I feel anxious. I have asked him a million times about his suitcase, and what he needs to pick up from the store before he leaves. I am driving myself crazy with all the questions. When he went to bed last night, and I asked a silly question for the 20th time then burst into tears, he looked at me with both compassion and relief. Compassion because he knows I will miss him, and relief that he is getting away from me for a few weeks.
When I drive him to the airport today I will put on a brave face but tears will come. I will watch him walk onto the plane and as he turns the final corner I will cry. I will sit in the airport having an anxiety attack until he takes off. I will drive home and wait until he arrives safely. I will lie down on his bed and have a good cry, and when he calls me to check in, which he always does, I will be joyous and he will know I am faking it.
I am going to be busy while he is gone. I have a lot going on with work, I will see friends, I will finish books I started but have not finished, and catch up on things I need to do that get set aside to hang out with my boy. I will also miss my son in a way that aches. I will think about calling him every five minutes, and instead will not call and wait for him to call me. I will want to hear everything, yet not ask too many questions. I will be good.
My son is sleeping. He will get up soon and is going to be so excited. He is so lovely he will pretend today is not a big deal and be cool so as not to make me think he is happy to leave. We will both play the game. He will try to control his giddiness, and I will control my crying. We will have a wonderful day and the ride to the airport will be filled with stories about what he will do at the lake, his favorite place, with his friend.

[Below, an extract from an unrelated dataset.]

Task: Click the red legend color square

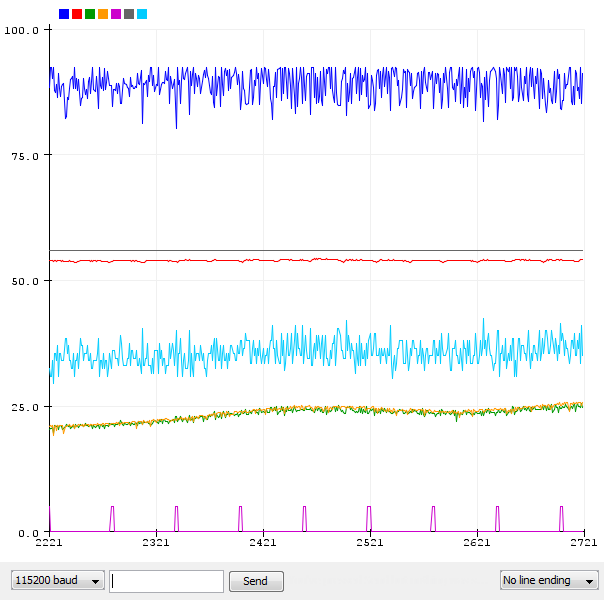Action: [77, 14]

My son will look back at these summers and remember how great they were, then one day he will be a father and when he sends his own kid off to camp or college, he will call and tell me he loves me. He will tell me often, but on that particular day, I will hear it a little differently because he will understand me in a new way. I will call my mother today to tell her I love her, and she will hear in my voice the same thing I will here in his.
I let my son know when he should read my blog. There are a lot he reads, some he writes for me as a guest, and many he will not read for years. He is respectful of my work and trusts me to know which ones are appropriate for him. He will not read today’s blog. He will leave for his trip thinking I am excited for him to go. He knows I am sad so no point in him reading all about it. One thing I know for sure is he knows that I love him.
Today I will put on a happy face while I do my son’s laundry, unpack and repack the suitcase he jammed all his clothes into, go shopping to get a few last minute things, take him for sushi, and drive him to the airport. I will come home and wait. Wait for him land safely, and wait for him to come home. Motherhood gives me my greatest joy, summer vacation is a great thing, and anxiety can be managed by drinking wine and keeping the faith.